Have you ever seen a swarm of bees in flight? If ever you’re lucky enough to see one, maybe sometime this spring, pay close attention. Really, really close attention. See the speed at which they move, with faster bees on the outside, pointing the slower bees in the right direction. See the careful way they make sure the queen is in the middle of the swarm, ensuring the hive’s success when it makes its final nest (she’s the only one who lays eggs). Notice that the bees don’t wander off on their own; they stay with their swarm-mates, all with one unified goal.
The swarm is making its way to an agreed-upon hive site that will almost certainly be the optimal place for them to thrive and prosper for the year. It’ll be a site that the swarm’s scout bees have identified, carefully researched, and then suggested – and promoted — to the other members of the swarm. When agreement is reached, the bees fly to this new home.
What you’re seeing is a version of democracy in action. That, at least, is Thomas Seeley’s idea. Honeybee Democracy is the fascinating explanation of that idea and the research underlying it. Seeley has spent his life on this research, trying to find out how honeybees in the wild decide where to make their new home. Researchers in post-war Germany had already figured out the basics, that scout bees looking for a new nest site return to their swarm with reports on places they’ve found and then somehow get all the other bees to agree to go to the site.
What Seeley and his colleagues have done is figure out precisely how they do that. And what a lifetime of research it is! There can be up to 10,000 bees in a swarm. (Yes, you need to count a swarm or two or three just to make sure.) Scout bees go out to look for a good place. The scouts tend to be older, more experienced bees. (Yes, you need to figure out how to age a bee.) These scout bees research hive sites and almost always choose the optimal one to report on. (To get data on that, you’ll need an island with no potential natural hive sites and five or six potential human-made hives of varying quality for comparison. Happily there is such a place, Appledore Island, off the East Coast.) The scouts then report back to the swarm, telling them about the quality and direction of the proposed site. (The early German researchers had figured out the direction part of this equation in the 1950s but this new research showed that bees come back to the swarm and report qualitative — yes, qualitative — information about the various sites.)
The heart of Honeybee Democracy describes just how the bees make their destination decision. Seeley shows that it’s surprisingly like a New England town meeting, with everyone getting to say their piece but no one leader dominating or directing the discussion. (Despite her name, the queen is not a leader. She’s merely a highly specialized egg-laying bee with no other authority at all.) Seeley shows that the way bees make their collective decision is the same as the way the human brain works in optimizing our rational decisions; we take all sorts of inputs, research them, consider them, and then decide. So do bees, only there are 10,000 of them acting as what seems like one mind.
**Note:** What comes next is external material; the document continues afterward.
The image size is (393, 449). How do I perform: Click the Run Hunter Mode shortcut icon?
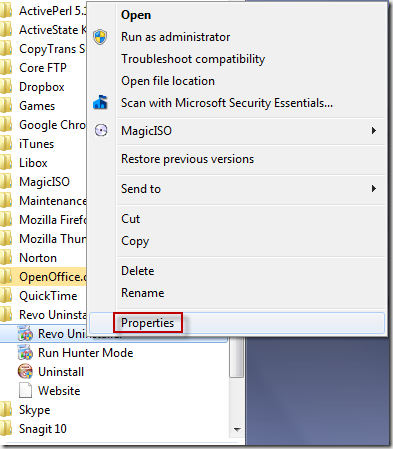click(25, 353)
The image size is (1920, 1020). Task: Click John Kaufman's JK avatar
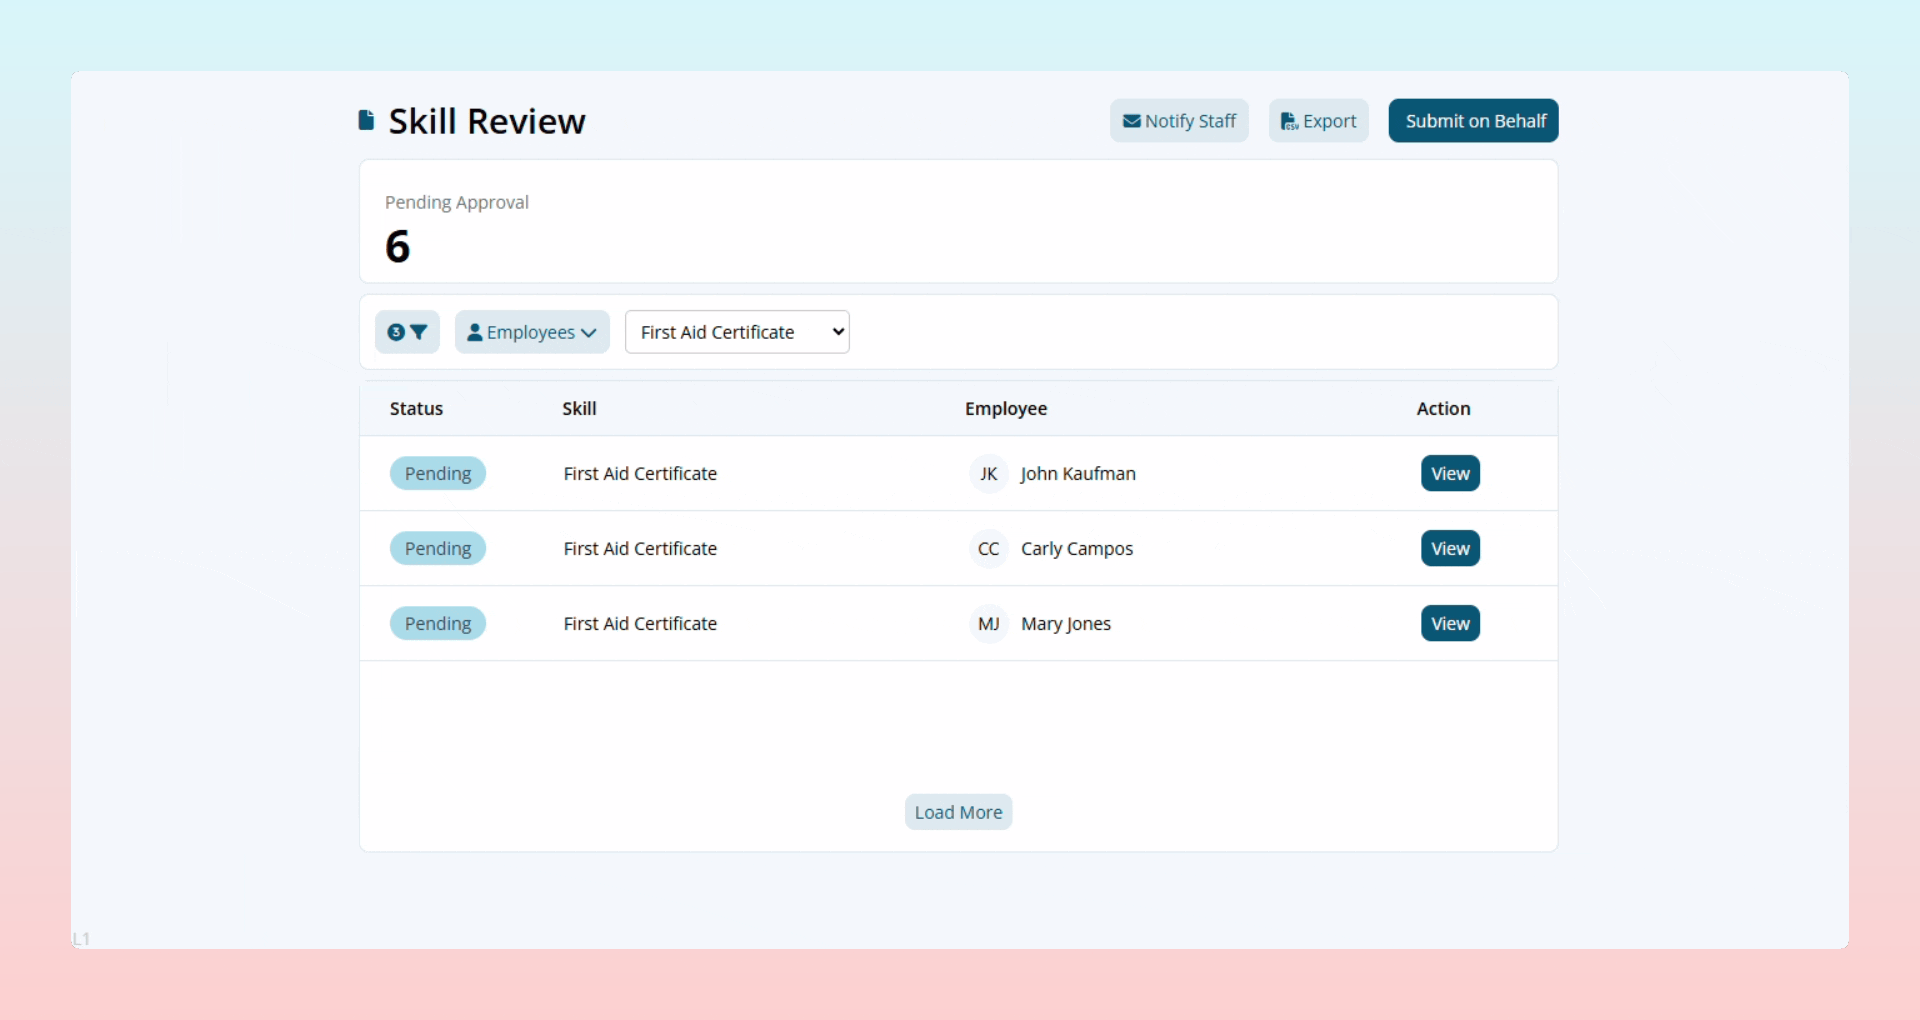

Amazing.
This is a book by a scientist reporting on scientific research, so there are lots of charts and tables and detailed info on experimental results and so forth, but if that’s not for you it’s easy to skip gently over those parts. (I can quite happily live out my life without, for instance, reading another description of computer vision algorithms for bee tracking or indeed the neurobiological basis of mammal eye-movement decisions. But that’s just me.) And because it’s research, I kept wondering about contrary points of view. Scientific research involves detective work and detective work means false leads and faint trails. So haven’t other researchers come to other conclusions? Do all bee researchers accept Seeley’s ideas? He doesn’t say.
Of course he goes rather beyond the scientific pale when discussing the idea of bee democracy, largely because we like to think of ideal democracy as a set of rational or at least semi-rational decisions. In those terms, bees can’t be rational, even if they make decisions that we can equate to our version of rationality.
Honeybee Democracy is a wonderful and absorbing detective story but it’s a detective story that never quite ends, because that’s the nature of science: knowledge is never fixed. In fact in the months since this book came out, Seeley and other researchers discovered that there seems to be a bit more heavy-handedness to the Which Hive Site Should We Choose debate than he originally postulated. It seems that not only do the scout bees do their elaborate dances to promote a high quality site, but towards the end of the discussions, they also attempt to silence their opponents by head butting them. Uh huh. Just like those talking thugs on our TV channels.